Review site Yelp, which just celebrated its ten year anniversary, has been slapped with a federal class action lawsuit. According to the San Francisco Chronicle, the lawsuit accuses Yelp executives of selling off more than $81 million in "artificially inflated stock while deceiving shareholders about the company's business practices and financial outlook." The suit alleges that shareholders were duped about the "quality of reviews" on the site: "Reviews, including anonymous reviews, appearing on the company's website were not all authentic 'firsthand' reviews, but instead included fraudulent reviews by reviewers who did not have first-hand experience with the business."
The lawsuit also claims that shareholders were deceived were deceived about business practices such as requiring business "to pay to suppress negative reviews." Before allegations of these practices were made public, the San Francisco Business Times notes, executives were able to sell off shares for a major profit. Yelp's stock "plummeted" shortly after the news. Apparently the company's CEO Jeremy Stoppelman sold over 132,000 shares during that time for $2.5 million.

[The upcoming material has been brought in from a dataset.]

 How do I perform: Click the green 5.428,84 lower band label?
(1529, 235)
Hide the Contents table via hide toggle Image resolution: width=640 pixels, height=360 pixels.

Yelp tells Reuters in a statement that the allegations "are without merit" and that the company plans to "vigorously contest them." The review site has been accused of shady antics many times before. A restaurant owner in Toronto accused the site earlier this year of highlighting negative reviews and hiding positive ones because he didn't pay the website for "preferential display" on the site. A Texas-based pizzeria accused the company of similar behavior. Yelp was sued once before for having its sales reps contact businesses asking for payment to delete or hide negative reviews from their pages.